Records to process START

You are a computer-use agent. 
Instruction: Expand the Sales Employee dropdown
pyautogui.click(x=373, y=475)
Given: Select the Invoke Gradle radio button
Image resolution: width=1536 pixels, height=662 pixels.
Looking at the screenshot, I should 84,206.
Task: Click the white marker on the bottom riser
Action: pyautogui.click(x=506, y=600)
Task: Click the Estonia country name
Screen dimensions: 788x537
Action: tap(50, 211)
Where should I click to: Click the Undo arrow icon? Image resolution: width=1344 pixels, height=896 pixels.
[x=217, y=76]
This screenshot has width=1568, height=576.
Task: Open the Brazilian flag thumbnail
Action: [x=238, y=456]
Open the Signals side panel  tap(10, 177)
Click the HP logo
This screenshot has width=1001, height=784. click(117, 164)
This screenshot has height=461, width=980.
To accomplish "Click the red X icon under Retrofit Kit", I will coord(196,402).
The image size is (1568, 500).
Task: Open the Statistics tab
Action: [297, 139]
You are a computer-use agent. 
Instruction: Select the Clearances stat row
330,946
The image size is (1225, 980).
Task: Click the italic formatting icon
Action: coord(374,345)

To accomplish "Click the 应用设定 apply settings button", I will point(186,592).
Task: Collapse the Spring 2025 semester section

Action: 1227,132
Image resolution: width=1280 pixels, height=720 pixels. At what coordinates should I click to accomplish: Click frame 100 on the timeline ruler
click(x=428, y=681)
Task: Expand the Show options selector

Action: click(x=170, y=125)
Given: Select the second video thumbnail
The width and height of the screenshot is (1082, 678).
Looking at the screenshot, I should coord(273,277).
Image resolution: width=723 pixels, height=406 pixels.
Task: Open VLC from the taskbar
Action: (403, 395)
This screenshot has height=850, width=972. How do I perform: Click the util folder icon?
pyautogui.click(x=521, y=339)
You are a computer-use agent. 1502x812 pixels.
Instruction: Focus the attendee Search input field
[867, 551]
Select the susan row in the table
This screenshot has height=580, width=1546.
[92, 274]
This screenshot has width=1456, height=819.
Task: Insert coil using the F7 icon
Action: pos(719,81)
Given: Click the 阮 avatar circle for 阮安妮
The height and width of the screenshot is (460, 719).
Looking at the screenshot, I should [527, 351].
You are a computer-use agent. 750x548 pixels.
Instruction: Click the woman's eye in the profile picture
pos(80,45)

Records to process END

[Task brief]
Wherever the word "Given" appears in the records above, copy that line.

[Final answer]
Given: Select the Invoke Gradle radio button
Given: Select the second video thumbnail
Given: Click the 阮 avatar circle for 阮安妮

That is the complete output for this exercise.